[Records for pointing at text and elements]

☆ ☆ ☆

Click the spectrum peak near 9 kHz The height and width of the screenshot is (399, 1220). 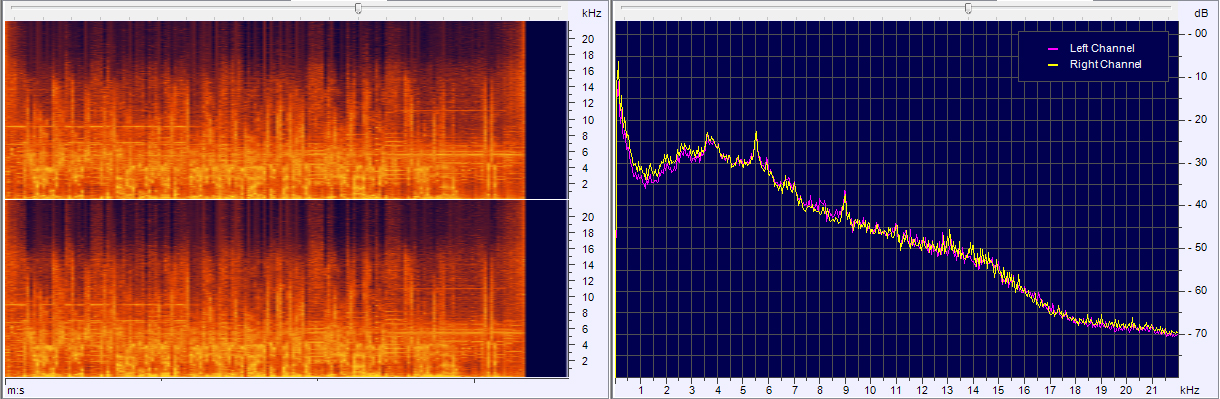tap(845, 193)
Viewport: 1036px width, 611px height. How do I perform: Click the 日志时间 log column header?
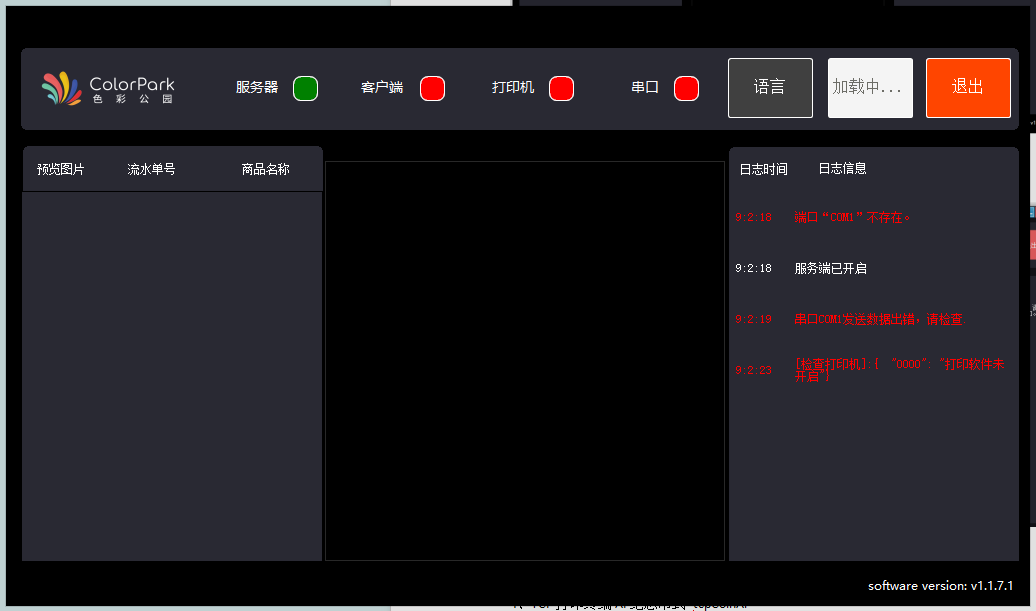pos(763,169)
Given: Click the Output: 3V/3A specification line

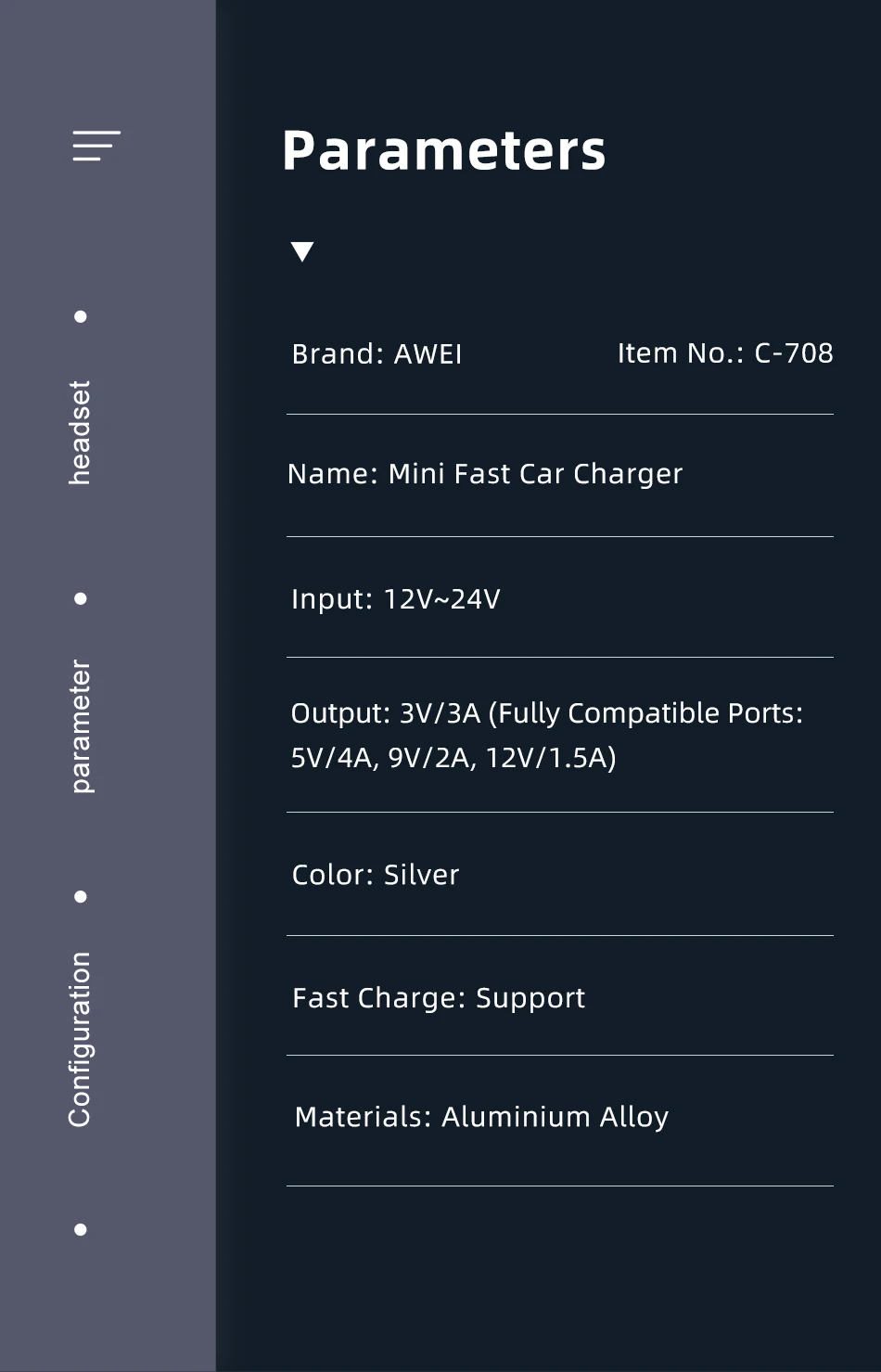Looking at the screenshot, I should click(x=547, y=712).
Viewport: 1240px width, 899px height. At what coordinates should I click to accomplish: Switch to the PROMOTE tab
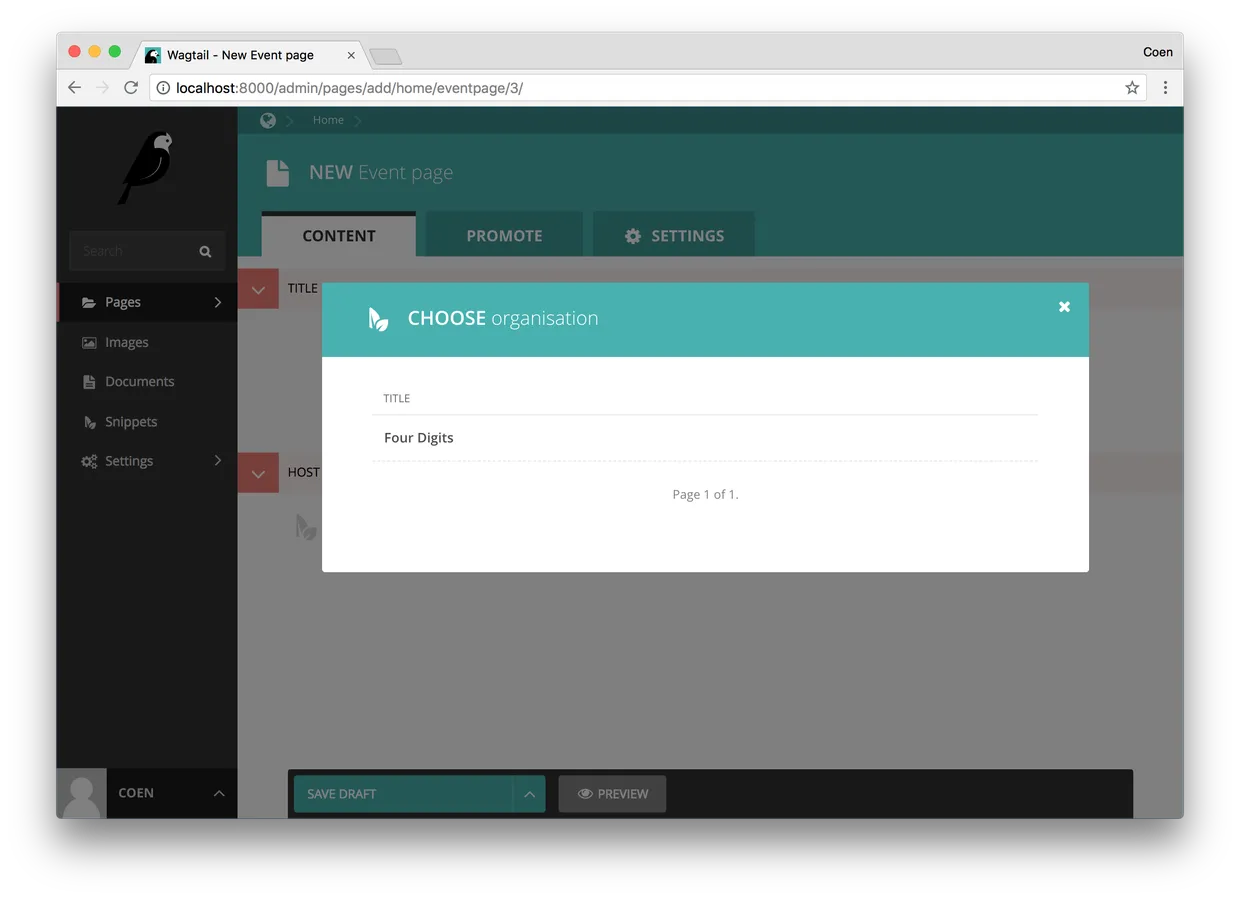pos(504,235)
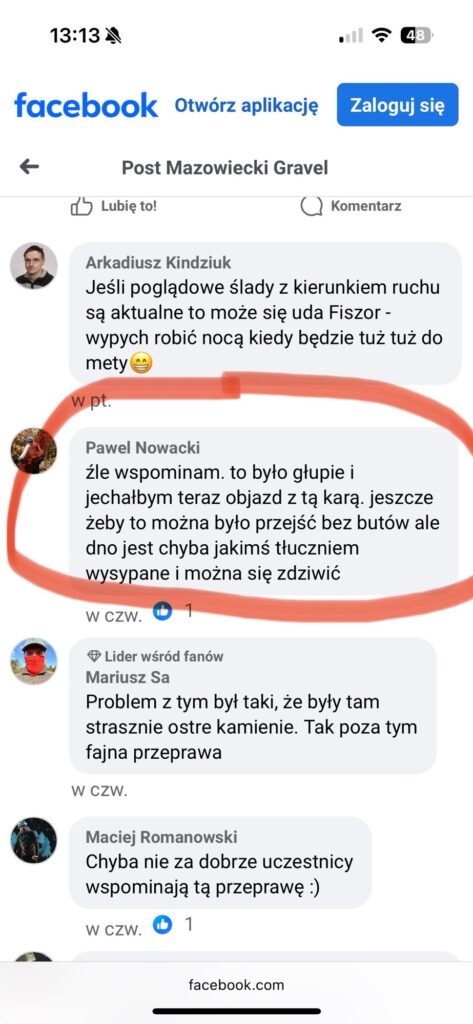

☆ ☆ ☆

## What you should do
Please rewrite the lines as a numbered list, starting at the line that contains "Viewport: 1036px width, 611px" and running through the end of the records. Skip blank lines and leave the pictures out.

## Answer for this exercise
1. Viewport: 1036px width, 611px height. How do I perform: Click the 日志时间 log column header?
2. pos(763,169)
3. Given: Click the Output: 3V/3A specification line
4. Looking at the screenshot, I should click(x=547, y=712).
5. Viewport: 1240px width, 899px height. At what coordinates should I click to accomplish: Switch to the PROMOTE tab
6. pos(504,235)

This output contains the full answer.